**WHAT YOU WILL DO**
Retype the listing from its first line through the line containing "click(x=171, y=106)", including that line.

[start DATA PROVIDED]

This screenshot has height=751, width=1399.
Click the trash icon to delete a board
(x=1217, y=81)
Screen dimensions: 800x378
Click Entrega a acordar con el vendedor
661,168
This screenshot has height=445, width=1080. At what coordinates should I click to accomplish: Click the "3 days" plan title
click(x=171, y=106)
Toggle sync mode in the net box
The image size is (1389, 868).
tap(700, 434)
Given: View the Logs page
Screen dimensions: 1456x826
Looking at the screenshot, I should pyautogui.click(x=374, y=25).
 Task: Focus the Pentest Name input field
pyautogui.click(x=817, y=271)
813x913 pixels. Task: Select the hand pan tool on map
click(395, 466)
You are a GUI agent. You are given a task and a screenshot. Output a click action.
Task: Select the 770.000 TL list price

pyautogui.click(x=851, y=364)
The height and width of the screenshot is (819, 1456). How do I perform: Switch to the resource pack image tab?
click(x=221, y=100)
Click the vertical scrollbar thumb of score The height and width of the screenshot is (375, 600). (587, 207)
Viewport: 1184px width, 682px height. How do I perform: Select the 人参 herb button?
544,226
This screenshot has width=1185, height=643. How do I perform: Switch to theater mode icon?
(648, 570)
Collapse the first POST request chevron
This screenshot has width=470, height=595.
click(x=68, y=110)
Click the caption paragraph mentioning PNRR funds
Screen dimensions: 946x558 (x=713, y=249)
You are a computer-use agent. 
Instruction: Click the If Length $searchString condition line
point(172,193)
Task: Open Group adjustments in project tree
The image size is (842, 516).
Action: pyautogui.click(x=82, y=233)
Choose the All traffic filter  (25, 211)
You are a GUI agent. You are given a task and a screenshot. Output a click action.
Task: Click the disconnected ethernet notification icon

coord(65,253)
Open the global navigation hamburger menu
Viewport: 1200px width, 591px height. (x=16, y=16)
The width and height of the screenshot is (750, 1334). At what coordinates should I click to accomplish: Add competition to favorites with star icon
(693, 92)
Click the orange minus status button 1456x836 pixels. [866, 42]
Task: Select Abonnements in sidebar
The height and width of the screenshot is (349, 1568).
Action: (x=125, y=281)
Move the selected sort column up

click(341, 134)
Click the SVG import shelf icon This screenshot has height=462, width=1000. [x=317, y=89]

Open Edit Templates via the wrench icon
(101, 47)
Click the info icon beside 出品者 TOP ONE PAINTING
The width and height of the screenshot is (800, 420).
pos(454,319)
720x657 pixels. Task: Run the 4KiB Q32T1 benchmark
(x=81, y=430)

[end DATA PROVIDED]

**WRITTEN REPLY**
This screenshot has height=751, width=1399.
Click the trash icon to delete a board
(x=1217, y=81)
Screen dimensions: 800x378
Click Entrega a acordar con el vendedor
661,168
This screenshot has height=445, width=1080. At what coordinates should I click to accomplish: Click the "3 days" plan title
click(x=171, y=106)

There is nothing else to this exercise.